在 /etc/openldap/lsapd.conf 中正确配置 LDAP 服务器并且准备就绪后(即已配置好 suffix、directory、rootdn、rootpw 和 index 这些项之后),接下来可以输入记录。OpenLDAP 为此任务提供了 ldapadd 命令。如果可行,最好以捆绑方式向数据库添加对象,这是较为实用的做法。LDAP 能够为此处理 LDIF 格式(LDAP 数据交换格式)。LDIF 文件是一个简单的文本文件,可以包含任意数量的属性和值对。请参见 slapd.conf 中声明的纲要文件,了解可用的对象类和属性。为 图 36.1 “LDAP 目录的结构” 中的示例创建大致框架的 LDIF 文件将如 例 36.7 “LDIF 文件示例” 所示:
例 36.7. LDIF 文件示例
# The Organization dn: dc=example,dc=com objectClass: dcObject objectClass: organization o: Example dc: example # The organizational unit development (devel) dn: ou=devel,dc=example,dc=com objectClass: organizationalUnit ou: devel # The organizational unit documentation (doc) dn: ou=doc,dc=example,dc=com objectClass: organizationalUnit ou: doc # The organizational unit internal IT (it) dn: ou=it,dc=example,dc=com objectClass: organizationalUnit ou: it
![[Important]](admon/important.png) | LDIF 文件的编码 |
|---|---|
LDAP 采用 UTF-8 (Unicode) 编码。必须对元音变音符正确编码。请使用支持 UTF-8 的编辑器,如 Kate 或 Emacs 的最近版本。否则请避免使用元音变音符和其他特殊字符,或使用 recode 将输入内容重新编码为 UTF-8。 | |
以 .ldif 为后缀保存该文件,然后使用以下命令将其传递给服务器:
ldapadd -x -D <dn of the administrator> -W -f <file>.ldif
-x 在本例中用于关闭通过 SASL 身份验证。-D 用于声明调用操作的用户。在此输入管理员的有效 DN,就如同已经在 slapd.conf 中配置。在当前示例中为 cn=Administrator,dc=example,dc=com。-W 用于避免在命令行中输入密码(以明文形式),而改为激活单独的密码提示。此密码此前已在 slapd.conf 中通过 rootpw 确定。-f 用于传递文件名。请参见例 36.8 “example.ldif 中的 ldapadd”中关于运行 ldapadd 的详细信息。

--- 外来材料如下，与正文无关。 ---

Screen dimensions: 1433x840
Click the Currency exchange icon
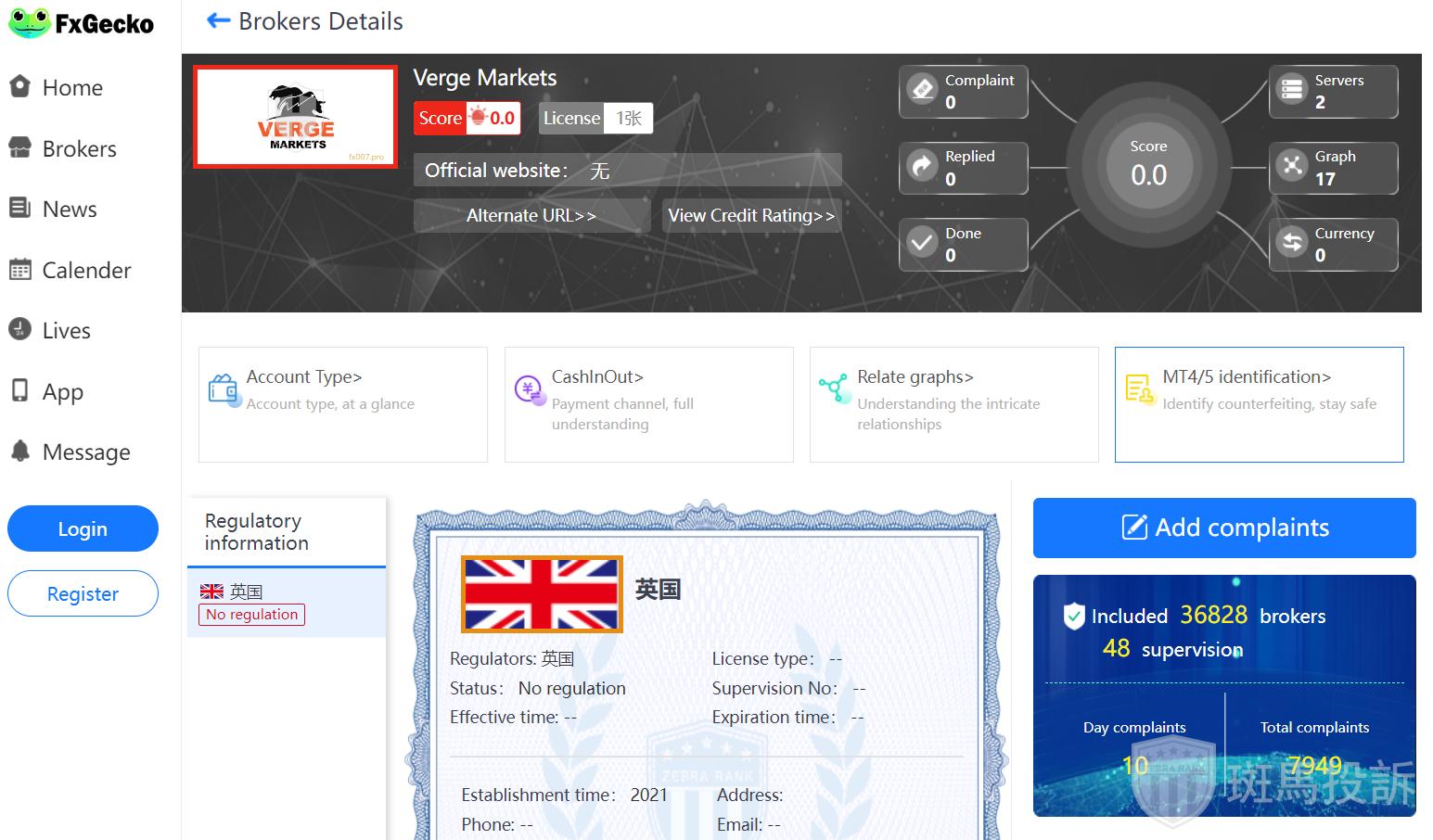1292,244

例 36.8. example.ldif 中的 ldapadd
ldapadd -x -D cn=Administrator,dc=example,dc=com -W -f example.ldif Enter LDAP password: adding new entry "dc=example,dc=com" adding new entry "ou=devel,dc=example,dc=com" adding new entry "ou=doc,dc=example,dc=com" adding new entry "ou=it,dc=example,dc=com"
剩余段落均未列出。